■ **WORK REQUEST**
Leaving out all pictures, write out word for word the lines from the one containing "The height and" to the end of the data below.

(Stored records)

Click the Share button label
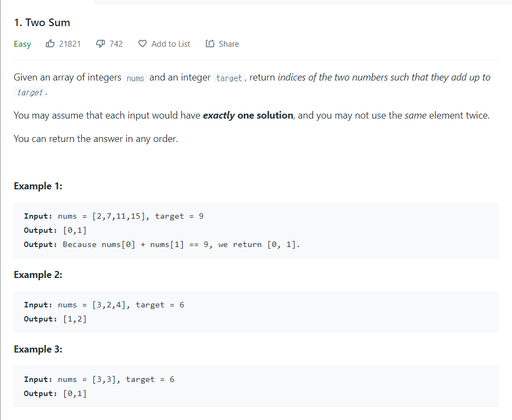point(228,44)
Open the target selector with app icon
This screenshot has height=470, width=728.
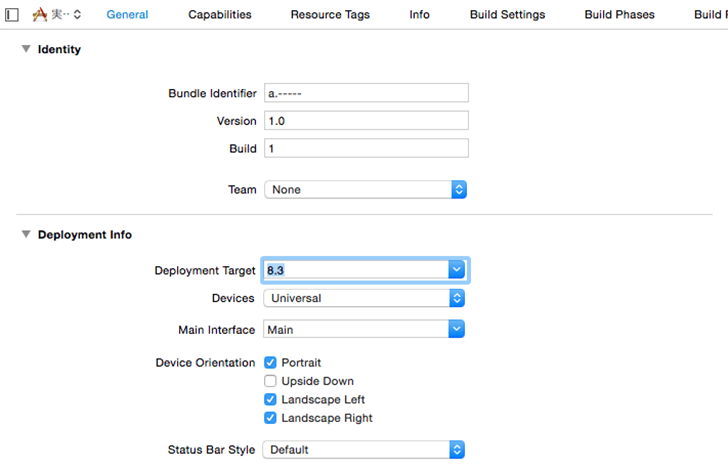(57, 15)
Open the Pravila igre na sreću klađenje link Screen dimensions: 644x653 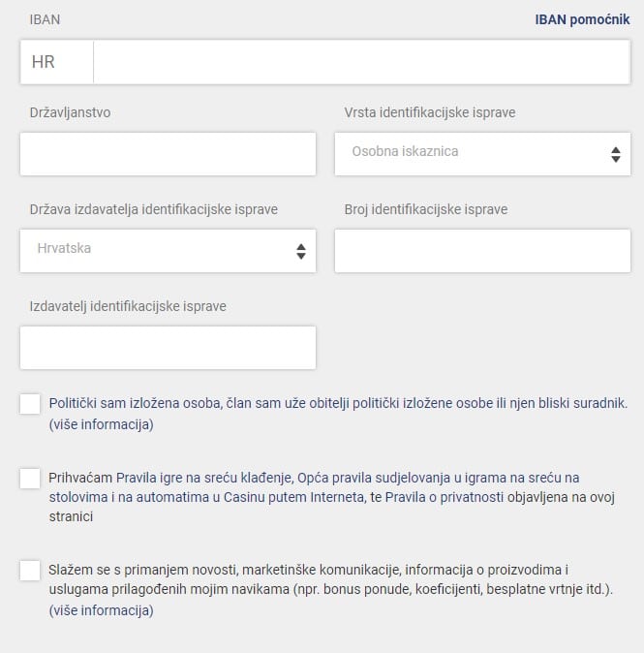203,478
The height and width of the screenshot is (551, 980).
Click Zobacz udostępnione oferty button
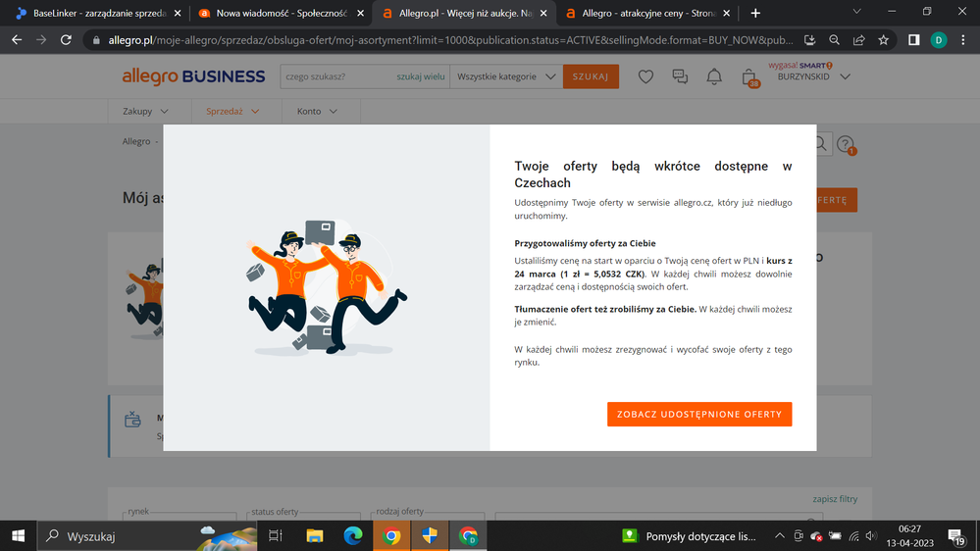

■ **RESPONSE FOR THIS EXERCISE**
The height and width of the screenshot is (551, 980).
Click Zobacz udostępnione oferty button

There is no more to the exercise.